Most recently, a member of his economic task force suggested the best way to get the economy back up and running again is to put everyone in space suits.
“We can use really good public safety measures, social distancing the workforce, disinfectants everywhere, masks,” Stephen Moore told The New York Times, off to a decent start before wildly pivoting to the left.
“I was thinking this morning, and this is just kind of a thought experiment because I was thinking about this — why don’t we just put everybody in a space outfit or something like that? No. Seriously.”
Let’s just break that down for full comprehension before we move on: a member of the president’s economic task force, when asked for a solution to get the economy rolling again, suggested space suits.
So, who would pay for the entire population of the United States to wear space suits every day?
This suggestion would already be nuts on a normal non-pandemic day, but considering how poorly the federal government has handled providing masks and ventilators for healthcare workers and people who are already very sick from COVID-19, it seems unlikely they could get the entire population…spacesuits.

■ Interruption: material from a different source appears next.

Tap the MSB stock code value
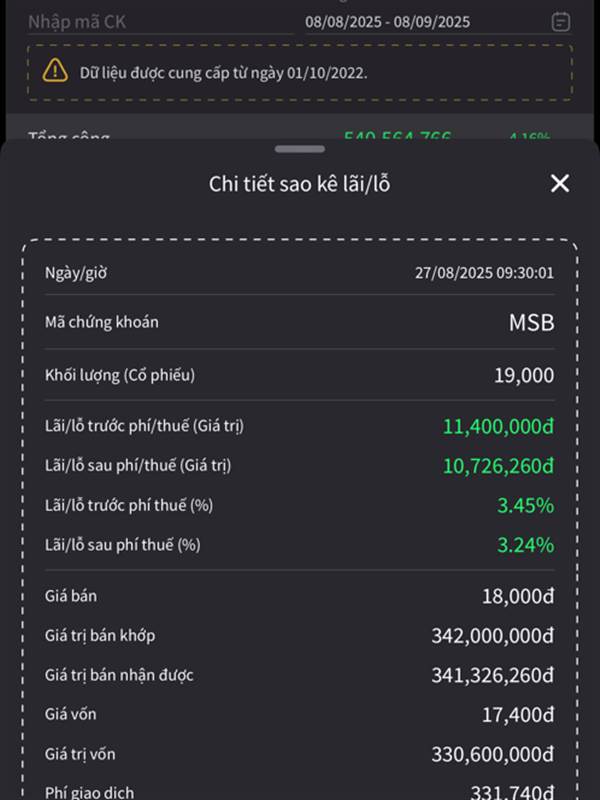Image resolution: width=600 pixels, height=800 pixels. [531, 322]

“I know we don’t have space outfits,” Moore continued. “You have to make 200 million of these, but it wouldn’t have cost $3 trillion to do that. And you can have for months people just walking around in these kind of — I mean, I was looking online, and there are all these kinds of suits that they’re building now that you’re not exposed and you’re breath — kind of ventilator.”
It’s incredible. Not only did this dude have the audacity to suggest space suits as a solution to the coronavirus outbreak in the United States, but he revealed that he actually researched this idea.
One: Good luck getting everyone to agree to wear freaking space suits in their day-to-day lives, I’m sure that’s not at all cumbersome or virtually impossible in the labor-intensive jobs you don’t even consider up there in your towers of gold.
Two: Even if it doesn’t cost $3 trillion (but lol, it would cost way more), why would the government cover it? You know what else wouldn’t cost $3 trillion? More stimulus money, which would also help the economy recover, rather than throwing money at sketchy airlines and the stock market, but we sure aren’t getting any of that, now are we, Stephen?!?
The suggestion was obviously met with incredulity by the same people Moore would have squeezed into spacesuits.
Can we get new people on the economic task force yet? Maybe a whole new government? At least a brand new president? Literally anyone competent in charge of anything, anything at all?